### Esercizio scritto
Riporta in CSV a due colonne, "testo" e "risposta", le righe qui sotto: parti dall'inizio e fermati dopo la riga che contiene "pyautogui.click(x=869, y=469)", inclusa. Ogni riga del CSV deve affiancare un testo alla sua risposta, ciascuno in un unico campo tra virgolette e con gli a capo sostituiti da spazi.

### Righe fornite
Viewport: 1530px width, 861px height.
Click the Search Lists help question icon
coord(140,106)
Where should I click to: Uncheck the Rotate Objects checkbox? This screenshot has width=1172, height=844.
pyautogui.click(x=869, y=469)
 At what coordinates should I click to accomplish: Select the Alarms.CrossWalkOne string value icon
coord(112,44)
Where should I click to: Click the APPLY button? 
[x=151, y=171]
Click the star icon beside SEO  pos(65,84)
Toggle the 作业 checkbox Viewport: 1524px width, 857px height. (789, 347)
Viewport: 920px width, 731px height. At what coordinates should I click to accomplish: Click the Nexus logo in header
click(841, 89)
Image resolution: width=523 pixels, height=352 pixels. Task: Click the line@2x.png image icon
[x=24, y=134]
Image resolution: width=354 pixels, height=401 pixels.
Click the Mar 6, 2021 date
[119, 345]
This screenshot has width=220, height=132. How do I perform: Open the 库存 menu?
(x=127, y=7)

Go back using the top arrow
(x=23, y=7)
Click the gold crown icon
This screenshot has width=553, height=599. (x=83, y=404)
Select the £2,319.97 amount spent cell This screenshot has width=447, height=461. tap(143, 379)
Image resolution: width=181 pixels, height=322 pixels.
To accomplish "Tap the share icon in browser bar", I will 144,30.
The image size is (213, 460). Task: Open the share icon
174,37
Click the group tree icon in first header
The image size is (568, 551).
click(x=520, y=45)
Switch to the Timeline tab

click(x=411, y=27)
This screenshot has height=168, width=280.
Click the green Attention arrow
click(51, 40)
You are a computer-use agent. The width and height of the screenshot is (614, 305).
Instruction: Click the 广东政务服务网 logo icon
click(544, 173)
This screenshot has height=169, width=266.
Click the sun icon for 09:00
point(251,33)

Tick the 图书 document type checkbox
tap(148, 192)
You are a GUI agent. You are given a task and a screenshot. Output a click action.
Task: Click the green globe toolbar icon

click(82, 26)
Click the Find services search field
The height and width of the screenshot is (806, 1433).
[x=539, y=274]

### Risposta
testo,risposta
"Viewport: 1530px width, 861px height. Click the Search Lists help question icon","coord(140,106)"
"Where should I click to: Uncheck the Rotate Objects checkbox? This screenshot has width=1172, height=844.","pyautogui.click(x=869, y=469)"